# WORK TASK
Output each of the entries exactly, skipping every picture they contain.

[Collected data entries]

+---+

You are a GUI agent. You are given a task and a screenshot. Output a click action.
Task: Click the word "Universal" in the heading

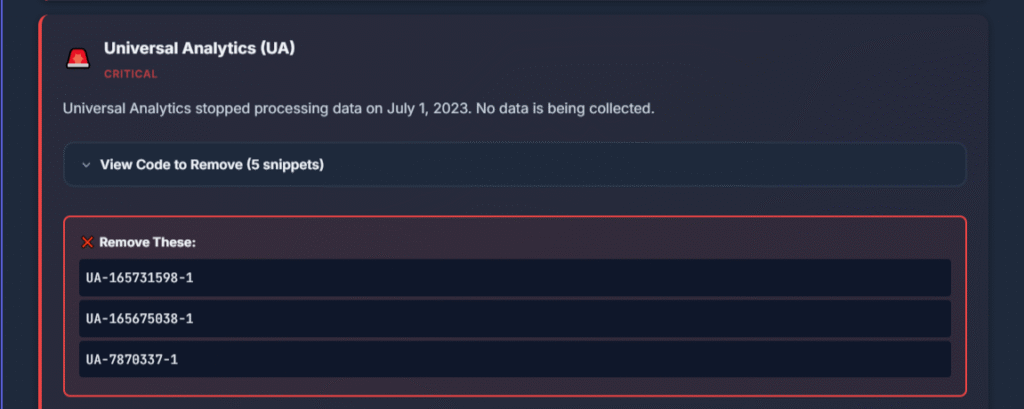[137, 48]
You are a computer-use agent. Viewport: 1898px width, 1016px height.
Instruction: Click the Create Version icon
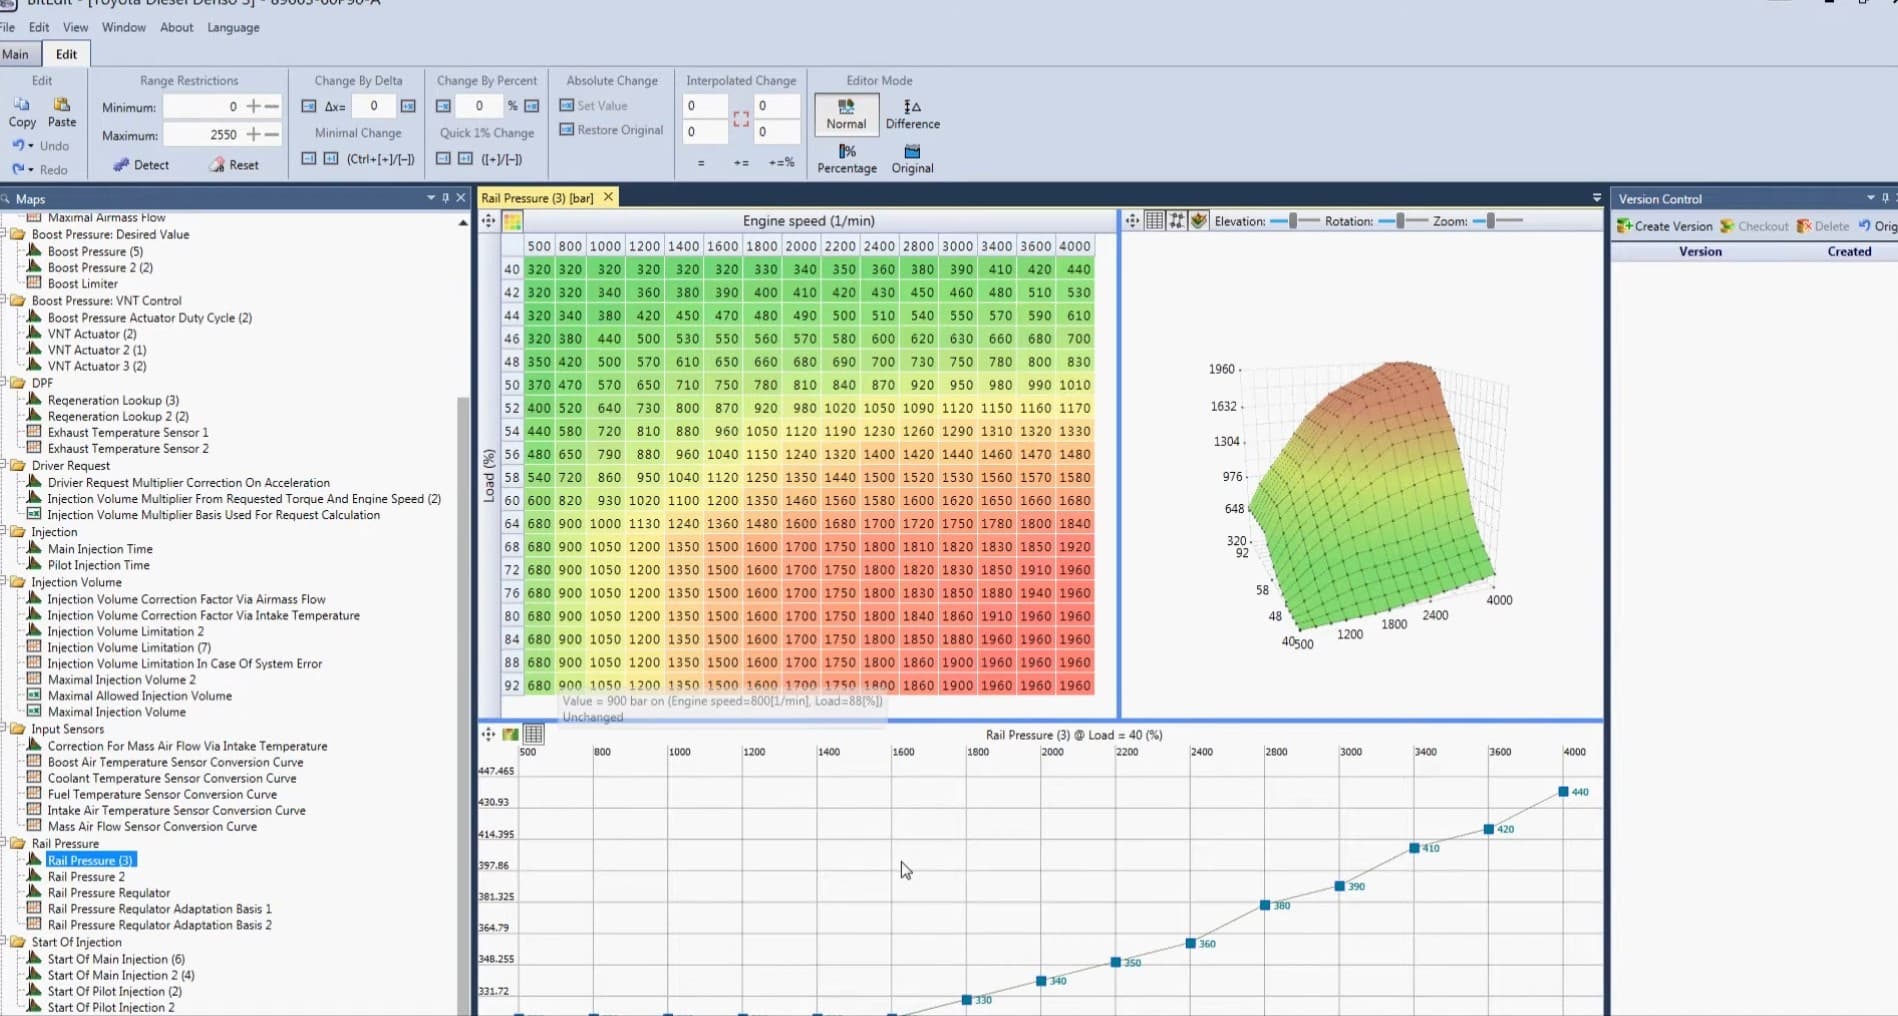[x=1625, y=226]
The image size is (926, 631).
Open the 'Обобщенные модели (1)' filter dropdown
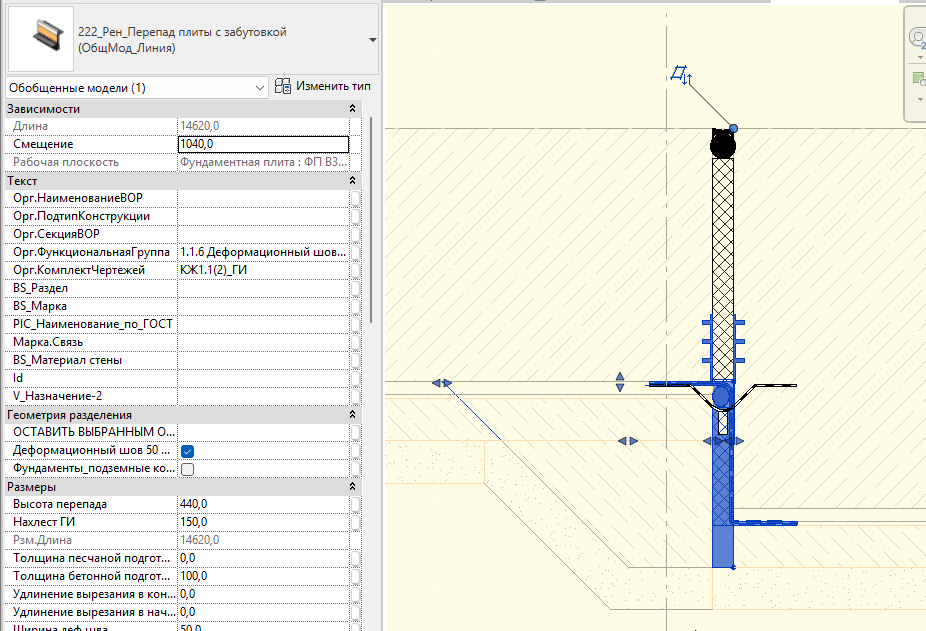click(259, 88)
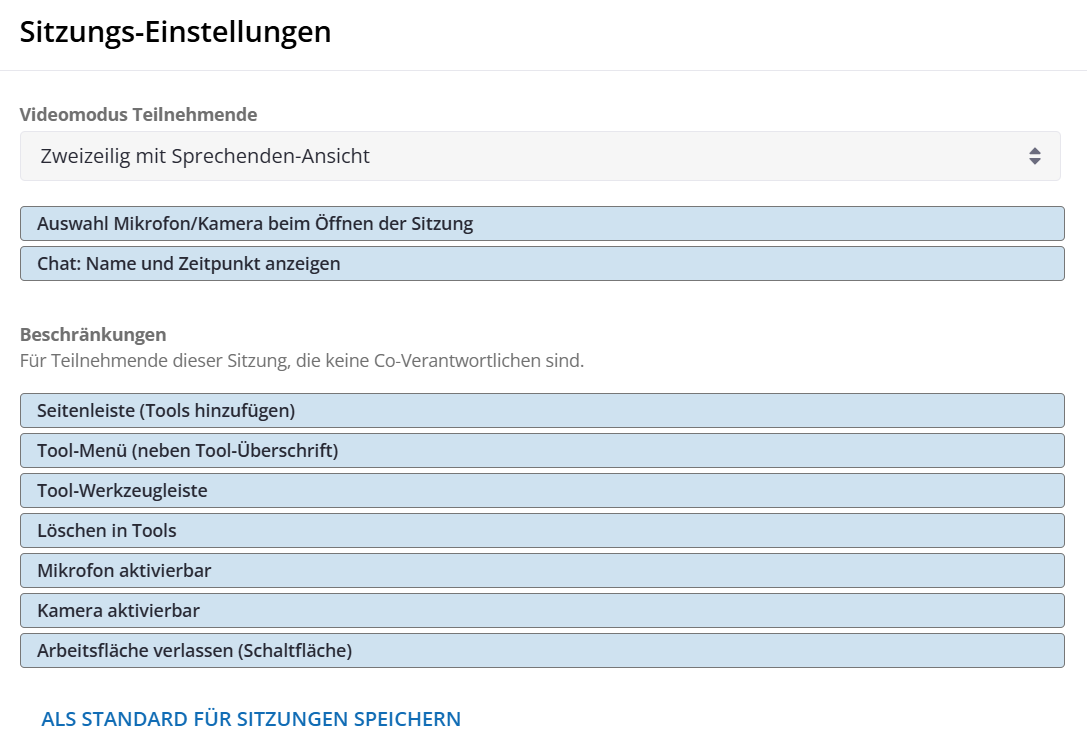
Task: Click the up-down arrow icon of video mode selector
Action: [x=1034, y=156]
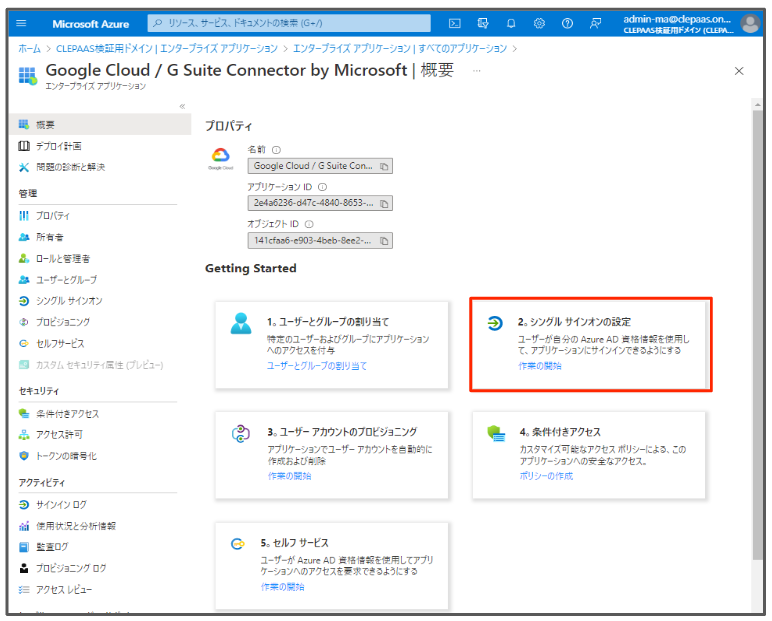Screen dimensions: 772x621
Task: Click the search box in Azure header
Action: [x=290, y=23]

+---+

# RESULT OF THIS EXERCISE
You are a GUI agent. You are given a task and a screenshot. Output a click action.
Task: Click the word "Universal" in the heading

[137, 48]
You are a computer-use agent. Viewport: 1898px width, 1016px height.
Instruction: Click the Create Version icon
[x=1625, y=226]
The image size is (926, 631).
Open the 'Обобщенные модели (1)' filter dropdown
click(259, 88)
Task: Click the up-down arrow icon of video mode selector
Action: [x=1034, y=156]
Screen dimensions: 772x621
Task: Click the search box in Azure header
Action: [x=290, y=23]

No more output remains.